The philosophy of games
Videogames are a key element in Dunia’s world. According to Omar’s story, Dunia is a game developer who dreams of designing a videogame and selling it. The missing girl practiced her passion in this field on her page on YouTube, where she put her voice in games. These games are symbols that bring us closer to the drama of life, which repelled Dunia and pushed her to the world videogames, where she found fantasy and utopian justice.
The other main character in this novel is the genie. But in this novel, he doesn’t have the super, scary powers we read about in the "One Thousand and One Nights". In contrast, he weakly recalls the story of Dunia since she was a child, and tells his story, describing himself as the only fugitive from his species. "I lived alone on Earth. I didn’t know what happened to my parents until Dunia told me."
He also narrates the stories Dunia used to tell him since she was a child. "Stories, stories. All I know is just stories around which a whole world can be built, and I don’t know from where to start. Probably, I am just an idea created by a miserable girl in a night of fear, a girl that lives in me and in Omar," the genie says.

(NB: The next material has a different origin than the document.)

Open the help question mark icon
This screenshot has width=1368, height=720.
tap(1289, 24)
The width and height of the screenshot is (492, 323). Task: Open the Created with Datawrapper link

The submission of Omar and the genie to the existence of Dunia opens the novel on bigger interpretations of the idea of the girl controlling the lives of other protagonists as a game maker and a character creator, and not as a lost girlfriend. Even in her absence, she seems more dominating in the narrative than Omar and the genie, whose roles shrink from protagonists to narrators who move in Dunia’s mazes. This takes us from the enigma of Dunia’s disappearance to assuming that we are watching a world that Dunia controls through her game, "The Statuses of Genies", waiting to be bought and produced by a company.
In the 194-page novel, we can’t confirm whether the life of those three protagonists is real. Their strange world suggests they are stuck in a videogame, or that they are virtual characters used by Dunia in her own game. But in the end, the reader discovers that the story was all about a videogame Dunia developed and sold to a company.